In the House, the issue was protection of a conspicuous class of small businesses from what were portrayed as predatory practices by major oil companies.

The House responded by passing a bill that would prohibit any oil company from opening a company-operated service station in Virginia. Company-operated stations now in business -- about 10 percent of the total -- could stay open under the bill. Critics of the bill say it would stop the companies from opening more of the discount-priced, self-service stations that save money for consumers.

A Senate Agriculture and Natural Resources Subcommittee proposed amendments to the bill yesterday that would nearly reverse the House action. The subcommittee majority proposed that oil companies be allowed to open all the new stations they want, so long as none is located within two miles of a dealer-operated station selling the same brand of gas.The more stations, the legislators argue, the higher Virginia's allocation will be.

"This whole allotment argument is a smoke screen by the oil companies," James W. Heizer, executive secretary of the Virginia Gasoline Retailers Association, said today. Heizer insists that growth in the number of service stations is just as likely under the House bill, which simply requires that each new station be operated by an independent dealer.

Heizer and Del. Richard Saslaw (D-Fairfax), chief patron of the dealer protection bill, argue that limiting retail competition to independent operators is the best system for consumers. "It is a system that gives you thousands of individual price policy makers," Saslaw said.

"Isn't that better than having gasoline prices set by a handful of oil company vice presidents?"

Shenefield, however, argued before a House committee, that the Saslaw bill is likely to result in higher consumer prices. He said it could eliminate from Virginia the smaller producing and refining companies that operate high volume, low overhead "gas and go" stations.

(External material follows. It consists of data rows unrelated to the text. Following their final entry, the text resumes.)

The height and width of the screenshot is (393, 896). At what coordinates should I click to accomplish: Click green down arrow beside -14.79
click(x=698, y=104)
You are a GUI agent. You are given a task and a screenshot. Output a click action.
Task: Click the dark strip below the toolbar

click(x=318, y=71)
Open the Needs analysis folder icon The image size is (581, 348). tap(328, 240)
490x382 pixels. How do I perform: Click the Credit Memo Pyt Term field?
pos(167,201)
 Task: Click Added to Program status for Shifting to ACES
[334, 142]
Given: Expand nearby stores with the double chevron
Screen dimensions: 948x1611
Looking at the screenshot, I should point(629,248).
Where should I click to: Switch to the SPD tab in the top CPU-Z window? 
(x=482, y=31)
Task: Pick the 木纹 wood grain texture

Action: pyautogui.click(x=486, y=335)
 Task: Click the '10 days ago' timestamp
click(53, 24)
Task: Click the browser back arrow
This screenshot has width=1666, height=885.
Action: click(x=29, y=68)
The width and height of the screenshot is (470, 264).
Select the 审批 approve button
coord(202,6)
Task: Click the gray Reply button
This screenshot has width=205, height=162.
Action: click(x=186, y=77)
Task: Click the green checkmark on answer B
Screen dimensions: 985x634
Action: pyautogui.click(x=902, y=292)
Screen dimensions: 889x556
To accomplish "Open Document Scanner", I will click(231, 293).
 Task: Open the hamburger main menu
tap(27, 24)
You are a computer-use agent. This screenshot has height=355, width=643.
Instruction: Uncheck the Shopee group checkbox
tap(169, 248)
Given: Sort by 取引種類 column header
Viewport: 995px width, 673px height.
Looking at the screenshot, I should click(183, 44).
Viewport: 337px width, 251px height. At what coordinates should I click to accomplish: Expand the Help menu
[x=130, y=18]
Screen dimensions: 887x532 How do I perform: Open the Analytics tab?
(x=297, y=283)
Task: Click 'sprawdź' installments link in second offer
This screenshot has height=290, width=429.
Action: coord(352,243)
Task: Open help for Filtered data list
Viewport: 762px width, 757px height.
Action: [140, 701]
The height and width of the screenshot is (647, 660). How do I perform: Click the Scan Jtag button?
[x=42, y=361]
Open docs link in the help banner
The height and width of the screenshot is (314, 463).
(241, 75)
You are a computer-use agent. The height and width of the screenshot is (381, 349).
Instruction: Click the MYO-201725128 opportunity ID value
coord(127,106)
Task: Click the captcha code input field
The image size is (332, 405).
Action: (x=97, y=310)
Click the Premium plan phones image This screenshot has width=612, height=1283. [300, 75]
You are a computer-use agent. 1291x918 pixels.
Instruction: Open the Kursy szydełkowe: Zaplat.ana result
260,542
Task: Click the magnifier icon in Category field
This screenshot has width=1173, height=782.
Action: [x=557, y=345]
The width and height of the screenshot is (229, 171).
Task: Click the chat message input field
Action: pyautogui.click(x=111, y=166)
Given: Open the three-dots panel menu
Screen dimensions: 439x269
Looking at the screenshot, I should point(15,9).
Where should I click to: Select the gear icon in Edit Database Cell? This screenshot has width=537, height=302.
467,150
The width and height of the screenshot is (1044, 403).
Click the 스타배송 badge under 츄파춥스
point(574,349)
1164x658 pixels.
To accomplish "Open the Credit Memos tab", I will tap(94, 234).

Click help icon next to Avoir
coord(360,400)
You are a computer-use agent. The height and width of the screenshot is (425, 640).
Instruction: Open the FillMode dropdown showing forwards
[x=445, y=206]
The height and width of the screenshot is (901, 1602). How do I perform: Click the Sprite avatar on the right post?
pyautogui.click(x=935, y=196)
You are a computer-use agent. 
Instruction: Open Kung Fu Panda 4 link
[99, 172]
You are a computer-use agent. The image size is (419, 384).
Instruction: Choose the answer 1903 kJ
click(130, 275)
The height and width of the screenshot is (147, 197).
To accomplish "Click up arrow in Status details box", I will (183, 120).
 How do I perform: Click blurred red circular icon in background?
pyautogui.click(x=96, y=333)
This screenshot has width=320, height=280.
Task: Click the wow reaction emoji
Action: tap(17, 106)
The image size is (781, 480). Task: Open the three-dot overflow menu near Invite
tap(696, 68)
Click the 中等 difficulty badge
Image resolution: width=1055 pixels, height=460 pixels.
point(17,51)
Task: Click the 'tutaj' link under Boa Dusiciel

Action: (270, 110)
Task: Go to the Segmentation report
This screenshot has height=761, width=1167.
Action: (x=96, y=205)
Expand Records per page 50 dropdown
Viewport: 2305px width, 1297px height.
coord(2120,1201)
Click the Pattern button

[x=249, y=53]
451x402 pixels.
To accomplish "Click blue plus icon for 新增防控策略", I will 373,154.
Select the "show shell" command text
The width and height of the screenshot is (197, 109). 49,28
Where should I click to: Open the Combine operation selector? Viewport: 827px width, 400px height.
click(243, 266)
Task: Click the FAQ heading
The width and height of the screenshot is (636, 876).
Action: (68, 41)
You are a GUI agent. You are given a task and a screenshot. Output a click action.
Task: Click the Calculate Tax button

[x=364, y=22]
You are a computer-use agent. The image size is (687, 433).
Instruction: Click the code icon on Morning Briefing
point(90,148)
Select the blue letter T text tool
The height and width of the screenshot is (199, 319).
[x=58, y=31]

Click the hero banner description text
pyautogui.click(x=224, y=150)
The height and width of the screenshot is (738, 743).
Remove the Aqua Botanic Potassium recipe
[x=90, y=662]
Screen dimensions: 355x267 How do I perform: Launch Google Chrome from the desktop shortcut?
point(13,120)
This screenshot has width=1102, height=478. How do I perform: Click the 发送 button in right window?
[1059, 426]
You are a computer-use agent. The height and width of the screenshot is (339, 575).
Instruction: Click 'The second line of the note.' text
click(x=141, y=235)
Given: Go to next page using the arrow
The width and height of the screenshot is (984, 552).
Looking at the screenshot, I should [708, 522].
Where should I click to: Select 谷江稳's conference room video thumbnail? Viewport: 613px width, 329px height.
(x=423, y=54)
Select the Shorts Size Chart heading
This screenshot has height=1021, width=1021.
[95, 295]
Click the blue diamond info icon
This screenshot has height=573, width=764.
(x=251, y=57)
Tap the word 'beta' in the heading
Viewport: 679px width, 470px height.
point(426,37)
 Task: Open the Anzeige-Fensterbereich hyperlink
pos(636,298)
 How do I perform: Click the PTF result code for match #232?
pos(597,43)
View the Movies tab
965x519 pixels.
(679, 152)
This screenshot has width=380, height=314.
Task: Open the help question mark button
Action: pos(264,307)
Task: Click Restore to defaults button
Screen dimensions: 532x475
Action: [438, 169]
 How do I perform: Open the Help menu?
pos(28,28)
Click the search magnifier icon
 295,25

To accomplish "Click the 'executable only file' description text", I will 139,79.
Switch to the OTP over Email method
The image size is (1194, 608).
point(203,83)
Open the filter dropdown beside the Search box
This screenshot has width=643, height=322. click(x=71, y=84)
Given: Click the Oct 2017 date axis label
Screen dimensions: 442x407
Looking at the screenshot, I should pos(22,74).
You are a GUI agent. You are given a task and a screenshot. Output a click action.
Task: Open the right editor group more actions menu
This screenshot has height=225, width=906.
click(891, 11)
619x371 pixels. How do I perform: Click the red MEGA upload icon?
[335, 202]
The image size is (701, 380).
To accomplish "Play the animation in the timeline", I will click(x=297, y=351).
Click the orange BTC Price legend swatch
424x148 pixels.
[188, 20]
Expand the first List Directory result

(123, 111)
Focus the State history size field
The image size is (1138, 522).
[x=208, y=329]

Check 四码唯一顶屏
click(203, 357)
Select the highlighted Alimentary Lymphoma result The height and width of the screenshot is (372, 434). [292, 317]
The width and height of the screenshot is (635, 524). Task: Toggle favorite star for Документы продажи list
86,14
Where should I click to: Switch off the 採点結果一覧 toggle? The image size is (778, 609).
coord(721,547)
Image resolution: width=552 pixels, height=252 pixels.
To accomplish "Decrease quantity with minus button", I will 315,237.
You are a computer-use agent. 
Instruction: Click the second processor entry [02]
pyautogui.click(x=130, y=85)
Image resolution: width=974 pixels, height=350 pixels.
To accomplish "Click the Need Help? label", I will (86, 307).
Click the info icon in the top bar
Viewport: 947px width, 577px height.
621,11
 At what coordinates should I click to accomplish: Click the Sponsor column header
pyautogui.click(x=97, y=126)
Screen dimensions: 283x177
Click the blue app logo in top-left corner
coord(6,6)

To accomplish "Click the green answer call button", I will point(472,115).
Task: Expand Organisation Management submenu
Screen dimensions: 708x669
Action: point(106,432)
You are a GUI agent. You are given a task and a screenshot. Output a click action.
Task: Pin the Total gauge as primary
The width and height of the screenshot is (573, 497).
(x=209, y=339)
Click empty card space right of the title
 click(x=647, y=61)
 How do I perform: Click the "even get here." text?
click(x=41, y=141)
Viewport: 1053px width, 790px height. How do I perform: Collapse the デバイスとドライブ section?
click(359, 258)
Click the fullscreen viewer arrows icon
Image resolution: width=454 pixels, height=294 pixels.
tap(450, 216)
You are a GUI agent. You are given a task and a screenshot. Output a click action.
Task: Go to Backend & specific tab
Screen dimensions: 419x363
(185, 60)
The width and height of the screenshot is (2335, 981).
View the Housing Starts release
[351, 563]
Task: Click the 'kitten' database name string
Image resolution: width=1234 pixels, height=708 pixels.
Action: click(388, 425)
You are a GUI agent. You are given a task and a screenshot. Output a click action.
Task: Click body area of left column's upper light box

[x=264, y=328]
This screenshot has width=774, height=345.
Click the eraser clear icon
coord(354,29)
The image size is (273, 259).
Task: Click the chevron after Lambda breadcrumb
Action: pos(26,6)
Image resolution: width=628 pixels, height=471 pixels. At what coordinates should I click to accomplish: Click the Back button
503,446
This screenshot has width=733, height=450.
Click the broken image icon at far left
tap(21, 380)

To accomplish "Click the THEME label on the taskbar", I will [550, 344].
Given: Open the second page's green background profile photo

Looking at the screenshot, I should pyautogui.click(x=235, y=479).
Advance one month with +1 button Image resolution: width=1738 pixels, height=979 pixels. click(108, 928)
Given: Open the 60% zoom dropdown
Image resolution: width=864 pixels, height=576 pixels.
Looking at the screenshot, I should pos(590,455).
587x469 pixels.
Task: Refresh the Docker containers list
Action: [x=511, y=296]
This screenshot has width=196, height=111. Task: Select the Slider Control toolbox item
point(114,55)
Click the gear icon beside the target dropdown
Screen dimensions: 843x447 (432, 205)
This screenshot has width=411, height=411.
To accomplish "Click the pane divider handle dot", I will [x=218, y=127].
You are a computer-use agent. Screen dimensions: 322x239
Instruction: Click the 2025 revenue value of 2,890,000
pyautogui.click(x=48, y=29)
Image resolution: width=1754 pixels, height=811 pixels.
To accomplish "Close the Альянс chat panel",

This development, he said, would leave the field clear for the major oil companies to raise their prices at dealer-operated stations no longer confronted with the threat of increased price competition from the "gas an go" chains.

The Saslaw bill has posed a sophisticated trade regulation question for the General Assembly, which under a recent U.S. Supreme Court decision has clear authority to act. The high court has upheld a Maryland law requiring oil producers and refiners to get out of the service station business, an even more drastic approach than the original Saslaw bill.

The Senate committee is scheduled to act on the bill on Monday.